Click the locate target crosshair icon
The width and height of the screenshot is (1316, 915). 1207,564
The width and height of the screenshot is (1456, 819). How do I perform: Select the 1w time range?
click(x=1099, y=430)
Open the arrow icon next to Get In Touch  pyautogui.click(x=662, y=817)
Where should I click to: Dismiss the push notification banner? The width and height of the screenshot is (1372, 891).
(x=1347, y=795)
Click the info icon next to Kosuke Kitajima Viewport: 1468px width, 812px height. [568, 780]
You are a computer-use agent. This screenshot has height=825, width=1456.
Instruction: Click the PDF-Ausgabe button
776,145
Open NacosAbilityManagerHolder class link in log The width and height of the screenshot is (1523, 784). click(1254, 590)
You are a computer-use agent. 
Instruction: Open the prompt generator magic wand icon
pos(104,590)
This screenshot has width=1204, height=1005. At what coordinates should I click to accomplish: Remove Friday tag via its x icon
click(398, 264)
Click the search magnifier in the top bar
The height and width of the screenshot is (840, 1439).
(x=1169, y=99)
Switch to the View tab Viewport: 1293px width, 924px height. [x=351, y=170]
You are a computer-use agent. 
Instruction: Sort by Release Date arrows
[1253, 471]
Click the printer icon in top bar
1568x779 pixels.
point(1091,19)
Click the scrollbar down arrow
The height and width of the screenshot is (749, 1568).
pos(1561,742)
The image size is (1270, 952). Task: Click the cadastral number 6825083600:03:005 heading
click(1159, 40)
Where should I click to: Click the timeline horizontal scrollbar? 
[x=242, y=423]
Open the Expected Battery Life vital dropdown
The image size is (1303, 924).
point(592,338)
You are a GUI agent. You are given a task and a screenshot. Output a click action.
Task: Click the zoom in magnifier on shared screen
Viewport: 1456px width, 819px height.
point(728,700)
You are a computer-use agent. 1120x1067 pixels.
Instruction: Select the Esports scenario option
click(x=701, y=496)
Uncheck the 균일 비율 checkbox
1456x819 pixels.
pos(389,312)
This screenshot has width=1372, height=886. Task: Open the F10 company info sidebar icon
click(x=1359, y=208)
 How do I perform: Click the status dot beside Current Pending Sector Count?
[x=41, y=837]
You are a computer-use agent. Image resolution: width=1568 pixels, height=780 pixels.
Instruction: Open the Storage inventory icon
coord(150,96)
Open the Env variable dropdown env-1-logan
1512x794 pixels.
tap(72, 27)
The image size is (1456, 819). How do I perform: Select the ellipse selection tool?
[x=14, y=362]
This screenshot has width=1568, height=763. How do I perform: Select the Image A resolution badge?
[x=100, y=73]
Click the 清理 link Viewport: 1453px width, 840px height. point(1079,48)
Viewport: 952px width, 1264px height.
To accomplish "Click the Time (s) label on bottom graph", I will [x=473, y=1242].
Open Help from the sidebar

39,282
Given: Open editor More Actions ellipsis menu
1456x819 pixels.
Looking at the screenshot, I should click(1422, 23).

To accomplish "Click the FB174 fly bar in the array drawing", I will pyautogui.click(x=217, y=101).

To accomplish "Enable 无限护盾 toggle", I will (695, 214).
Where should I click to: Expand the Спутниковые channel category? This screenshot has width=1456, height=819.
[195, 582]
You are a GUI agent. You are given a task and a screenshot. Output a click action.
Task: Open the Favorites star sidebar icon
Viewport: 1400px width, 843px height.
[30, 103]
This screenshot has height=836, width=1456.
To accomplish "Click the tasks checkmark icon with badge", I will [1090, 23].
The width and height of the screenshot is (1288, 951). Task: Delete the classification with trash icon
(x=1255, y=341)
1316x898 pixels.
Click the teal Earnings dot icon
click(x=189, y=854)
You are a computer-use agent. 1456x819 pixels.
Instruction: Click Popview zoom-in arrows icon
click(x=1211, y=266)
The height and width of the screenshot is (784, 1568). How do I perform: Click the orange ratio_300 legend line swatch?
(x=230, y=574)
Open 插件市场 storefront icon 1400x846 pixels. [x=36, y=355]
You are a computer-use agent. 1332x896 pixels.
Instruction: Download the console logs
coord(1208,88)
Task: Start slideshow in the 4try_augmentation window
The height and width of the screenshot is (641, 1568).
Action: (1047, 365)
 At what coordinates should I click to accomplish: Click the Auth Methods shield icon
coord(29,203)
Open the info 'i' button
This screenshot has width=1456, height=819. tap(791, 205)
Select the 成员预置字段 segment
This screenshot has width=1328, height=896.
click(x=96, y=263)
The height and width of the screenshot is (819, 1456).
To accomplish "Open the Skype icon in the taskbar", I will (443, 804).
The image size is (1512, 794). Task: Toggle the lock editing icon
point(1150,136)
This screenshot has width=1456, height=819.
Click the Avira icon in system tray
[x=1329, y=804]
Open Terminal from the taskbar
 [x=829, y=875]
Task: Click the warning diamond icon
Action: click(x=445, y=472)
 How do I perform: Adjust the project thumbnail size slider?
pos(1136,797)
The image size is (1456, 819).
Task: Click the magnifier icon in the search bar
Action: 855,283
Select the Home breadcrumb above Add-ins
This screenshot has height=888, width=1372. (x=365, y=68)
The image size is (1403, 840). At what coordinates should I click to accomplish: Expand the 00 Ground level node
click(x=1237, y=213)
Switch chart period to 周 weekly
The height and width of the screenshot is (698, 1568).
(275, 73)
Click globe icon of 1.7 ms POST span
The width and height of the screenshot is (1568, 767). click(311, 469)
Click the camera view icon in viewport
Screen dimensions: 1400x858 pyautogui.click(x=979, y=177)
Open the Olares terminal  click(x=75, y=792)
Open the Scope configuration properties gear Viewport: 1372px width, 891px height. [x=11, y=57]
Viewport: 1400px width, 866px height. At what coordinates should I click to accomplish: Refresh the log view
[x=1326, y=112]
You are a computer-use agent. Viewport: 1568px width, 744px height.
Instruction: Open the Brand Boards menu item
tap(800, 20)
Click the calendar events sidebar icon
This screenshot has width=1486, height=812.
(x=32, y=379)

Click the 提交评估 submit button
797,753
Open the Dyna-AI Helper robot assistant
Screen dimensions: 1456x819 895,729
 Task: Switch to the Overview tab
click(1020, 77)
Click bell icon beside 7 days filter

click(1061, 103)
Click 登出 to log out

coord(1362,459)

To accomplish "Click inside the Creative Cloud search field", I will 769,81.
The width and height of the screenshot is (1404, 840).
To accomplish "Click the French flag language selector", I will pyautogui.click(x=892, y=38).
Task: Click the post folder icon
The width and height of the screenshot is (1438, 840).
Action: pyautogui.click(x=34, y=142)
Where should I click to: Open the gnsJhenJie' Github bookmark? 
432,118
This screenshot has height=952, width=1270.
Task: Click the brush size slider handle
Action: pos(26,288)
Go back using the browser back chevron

- Your assignment
Scan the data above for the word "link" and report every line where it is found.

- Answer below
Open NacosAbilityManagerHolder class link in log The width and height of the screenshot is (1523, 784). click(1254, 590)
Click the 清理 link Viewport: 1453px width, 840px height. point(1079,48)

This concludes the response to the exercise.